A story in The Daily Beast by Ogi Ogas and Sai Gaddam points out that while the “artificial minds” of autonomous cars are making great leaps forward in intelligence, they lack one crucial factor: consciousness.
The authors, who are researchers from Boston University, point out that even the most intelligent cars are stuck at the intellectual level of an ant, and lacking consciousness.
Consciousness is specific to vertebrates, animals with a backbone, and allows them to make autonomous decisions in real time, in a complex and unpredictable environment that’s constantly changing.
You can see it in any vertebrate; and consciousness reaches its highest form in human beings.
The authors use the example of Indian roads, which are a chaos of vehicles, people working on the side of the road, cars honking constantly, animals darting everywhere, and motorbikes swerving in and out.
To break free of human minders and a reliance on stable, familiar environments, a self-driving car must be able to evaluate and respond to multiple simultaneous context-dependent inputs (including novel and unique inputs) from different modalities (audio, visual, lidar, navigational) arising from every direction (front, back, left, right, above, below) while pursuing an objective (drive to Bazar Road for a delivery).

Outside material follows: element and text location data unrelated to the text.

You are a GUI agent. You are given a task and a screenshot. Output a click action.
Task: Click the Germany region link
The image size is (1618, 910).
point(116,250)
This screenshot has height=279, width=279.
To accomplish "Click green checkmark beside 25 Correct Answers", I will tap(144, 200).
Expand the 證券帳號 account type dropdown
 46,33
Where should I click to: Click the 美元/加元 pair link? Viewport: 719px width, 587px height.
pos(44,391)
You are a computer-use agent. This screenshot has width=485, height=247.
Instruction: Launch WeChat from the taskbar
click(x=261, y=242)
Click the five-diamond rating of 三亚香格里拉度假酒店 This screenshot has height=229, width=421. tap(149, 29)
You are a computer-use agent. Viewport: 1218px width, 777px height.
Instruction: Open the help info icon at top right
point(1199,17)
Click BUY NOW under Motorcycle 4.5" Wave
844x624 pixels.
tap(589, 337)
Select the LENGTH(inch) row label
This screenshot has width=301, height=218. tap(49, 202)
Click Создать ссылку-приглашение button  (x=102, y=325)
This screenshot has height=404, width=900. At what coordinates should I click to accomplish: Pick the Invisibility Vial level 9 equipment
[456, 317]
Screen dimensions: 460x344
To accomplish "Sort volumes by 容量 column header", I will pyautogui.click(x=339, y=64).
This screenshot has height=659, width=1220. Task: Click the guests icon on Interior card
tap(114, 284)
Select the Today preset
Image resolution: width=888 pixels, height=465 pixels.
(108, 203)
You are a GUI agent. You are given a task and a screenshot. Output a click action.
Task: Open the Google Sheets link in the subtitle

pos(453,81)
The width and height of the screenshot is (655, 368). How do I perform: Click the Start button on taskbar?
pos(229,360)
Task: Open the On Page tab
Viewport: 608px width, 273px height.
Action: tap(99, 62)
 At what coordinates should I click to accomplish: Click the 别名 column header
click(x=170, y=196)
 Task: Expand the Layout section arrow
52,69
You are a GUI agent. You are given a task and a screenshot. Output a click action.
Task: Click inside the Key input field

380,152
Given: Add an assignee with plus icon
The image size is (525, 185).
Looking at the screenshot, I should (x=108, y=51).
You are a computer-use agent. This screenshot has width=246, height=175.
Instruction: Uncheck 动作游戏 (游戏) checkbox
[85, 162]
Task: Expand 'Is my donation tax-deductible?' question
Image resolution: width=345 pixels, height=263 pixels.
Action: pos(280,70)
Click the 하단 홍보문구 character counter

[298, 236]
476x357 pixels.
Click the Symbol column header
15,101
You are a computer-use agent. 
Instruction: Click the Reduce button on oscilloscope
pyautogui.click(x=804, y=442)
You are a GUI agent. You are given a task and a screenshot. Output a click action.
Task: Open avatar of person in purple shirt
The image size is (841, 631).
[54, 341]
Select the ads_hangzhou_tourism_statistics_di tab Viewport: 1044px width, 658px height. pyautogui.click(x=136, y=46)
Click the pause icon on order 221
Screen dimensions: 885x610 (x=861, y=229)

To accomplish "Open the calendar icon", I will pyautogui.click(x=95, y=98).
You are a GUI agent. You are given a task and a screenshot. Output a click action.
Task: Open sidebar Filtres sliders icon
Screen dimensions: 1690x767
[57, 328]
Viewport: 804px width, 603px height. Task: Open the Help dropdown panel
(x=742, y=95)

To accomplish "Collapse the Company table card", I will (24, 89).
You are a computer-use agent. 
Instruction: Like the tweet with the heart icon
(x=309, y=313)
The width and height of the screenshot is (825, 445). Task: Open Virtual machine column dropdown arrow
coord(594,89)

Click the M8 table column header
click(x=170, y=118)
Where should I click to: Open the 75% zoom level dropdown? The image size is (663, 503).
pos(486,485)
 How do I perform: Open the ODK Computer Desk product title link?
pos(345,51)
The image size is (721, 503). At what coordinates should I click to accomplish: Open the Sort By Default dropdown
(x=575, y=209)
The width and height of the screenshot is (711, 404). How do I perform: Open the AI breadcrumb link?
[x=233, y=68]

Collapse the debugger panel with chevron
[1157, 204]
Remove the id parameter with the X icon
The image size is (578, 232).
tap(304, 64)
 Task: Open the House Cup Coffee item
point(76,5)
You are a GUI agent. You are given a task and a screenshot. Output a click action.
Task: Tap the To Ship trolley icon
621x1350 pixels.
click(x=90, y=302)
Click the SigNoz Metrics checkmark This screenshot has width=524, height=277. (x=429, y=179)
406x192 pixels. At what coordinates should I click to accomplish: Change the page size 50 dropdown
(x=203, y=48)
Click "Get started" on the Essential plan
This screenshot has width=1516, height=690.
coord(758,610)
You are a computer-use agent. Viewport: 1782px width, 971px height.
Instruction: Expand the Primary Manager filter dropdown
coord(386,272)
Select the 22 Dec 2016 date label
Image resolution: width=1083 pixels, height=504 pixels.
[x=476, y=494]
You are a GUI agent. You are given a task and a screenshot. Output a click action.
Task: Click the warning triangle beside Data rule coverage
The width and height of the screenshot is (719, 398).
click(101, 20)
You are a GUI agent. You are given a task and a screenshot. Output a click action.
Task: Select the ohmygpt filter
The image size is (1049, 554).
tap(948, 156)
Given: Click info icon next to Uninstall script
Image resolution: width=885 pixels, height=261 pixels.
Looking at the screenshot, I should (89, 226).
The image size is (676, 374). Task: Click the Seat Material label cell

On Indian roads it's a task that’s well beyond the ability of today’s self-driving vehicles.
The development of self-driving vehicles requires Deep Learning algorithms based on events that are statistically likely to happen on the roads to build a model of a world that’s likely to happen in the future.
A lot of the time that might work quite well, but the problem comes with unexpected events, and that’s where consciousness becomes irreplaceable.
Consciousness allows you to make sense of the information streaming into your brain from all of your various senses; and to prioritise them for the right response.
It’s what lets you react immediately to unique and novel situations.
To take an extreme example, think of a light aircraft with engine trouble flying overhead while you’re driving down the highway.
The pilot needs to land as fast as possible, and the road is the least worst option for them.
So, there you are, driving down the road, when suddenly there’s a light aircraft touching down in front of you.
You’ve certainly never seen that before, but nevertheless you’ve processed the information, hit the brakes, and taken evasive action.
But it’s a fair bet that situation has never been programmed into an autonomous vehicle; because it’s so unlikely to happen, and how it reacts is anyone’s guess. Perhaps it interprets it as a big bird that’s likely to swoop away. Who knows? But crashing into that plane is pretty likely while it’s making up its “mind.”
This is an extreme example of course, but novel situations occur on our roads every day, like ambiguous lane markings during road works, overturned vehicles, and spilt loads, all situations requiring a conscious response that could confuse an autonomous vehicle but which we could handle easily.
So, sit up straight and pay attention on the roads, because it looks like you’ll still be driving for quite a while yet.